California Department of Public Health, STD Control Branch, Richmond, California.
Departments of Medicine and Health Policy, Vanderbilt University School of Medicine, Nashville, Tennessee.
Center for Community Health and Department of Medicine, University of Rochester School of Medicine and Dentistry, Rochester, New York.
Division of STD Prevention, National Center for HIV, Viral Hepatitis, STD, and TB Prevention, Centers for Disease Control and Prevention, Atlanta, Georgia.

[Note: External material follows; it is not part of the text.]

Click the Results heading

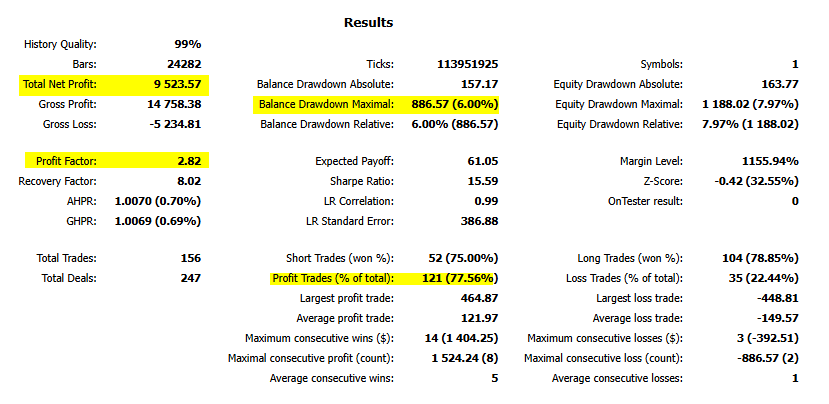(x=368, y=22)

Two currently available vaccines targeting human papillomavirus (HPV) types 16 and 18 could prevent 70% of cervical cancers and 50% of high-grade cervical lesions. Next-generation vaccines against additional types, such as a candidate 9-valent vaccine against HPV6/11/16/18/31/33/45/52/58, could further reduce HPV-associated disease burden.

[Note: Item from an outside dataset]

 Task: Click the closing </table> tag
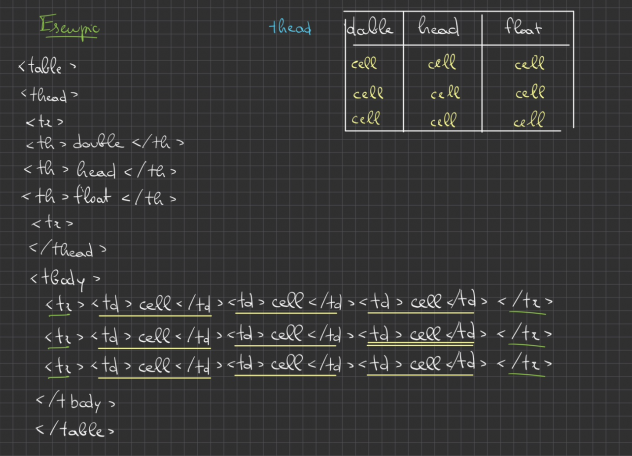pyautogui.click(x=75, y=429)
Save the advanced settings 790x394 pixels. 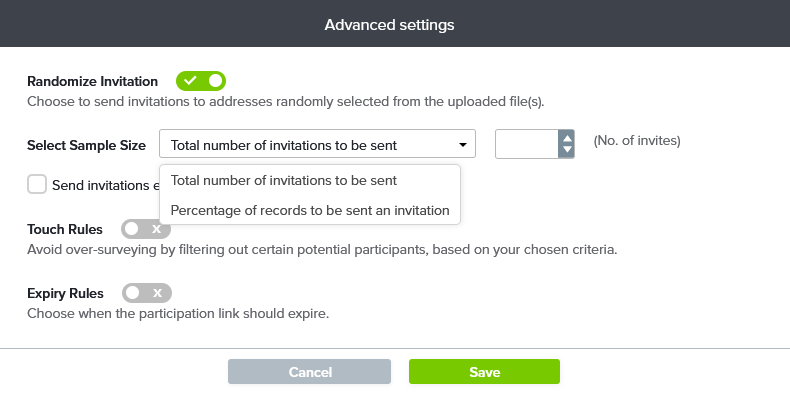[484, 372]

HPV was typed in archived tissues from women ages 21 to 39 years residing in five catchment areas in the United States with cervical intraepithelial neoplasia 2/3 and adenocarcinoma in situ (CIN2+) using L1 consensus PCR and type-specific hybridization. Type attribution was estimated using weights to account for lesions with multiple types detected.


From 2008 to 2011, 5,498 of 6,306 (87.2%) specimens obtained from 8,469 women with CIN2+ had valid typing results; HPV DNA was detected in 97.3%. Overall, 50.1% of lesions were attributable to HPV16/18, ranging from 50.3% to 52.4% among those ages 21 to 34 years, and significantly declined in 35 to 39 year-olds (43.5%). HPV16/18 attribution was higher in non-Hispanic whites (56.4%) versus racial/ethnic minorities (range, 41.8%-45.9%; P < 0.001). HPV31/33/45/52/58 attribution was 25.0% overall and increased with age (P < 0.001). A higher proportion of CIN2+ was attributable to HPV31/33/45/52/58 in non-Hispanic black (29.9%), Hispanic (29.2%), and Asian (33.1%) women compared with non-Hispanic whites (22.8%; P < 0.001).


Overall, 75% of lesions were attributable to 7 oncogenic HPV types: 50% to HPV16/18 and 25% to HPV31/33/45/52/58. HPV16/18 had the largest attributable fraction in CIN2+ across all subpopulations, although to a lesser extent in older women and racial/ethnic minorities.


Vaccines targeting additional oncogenic HPV types could prevent more high-grade cervical lesions, especially among racial/ethnic minorities.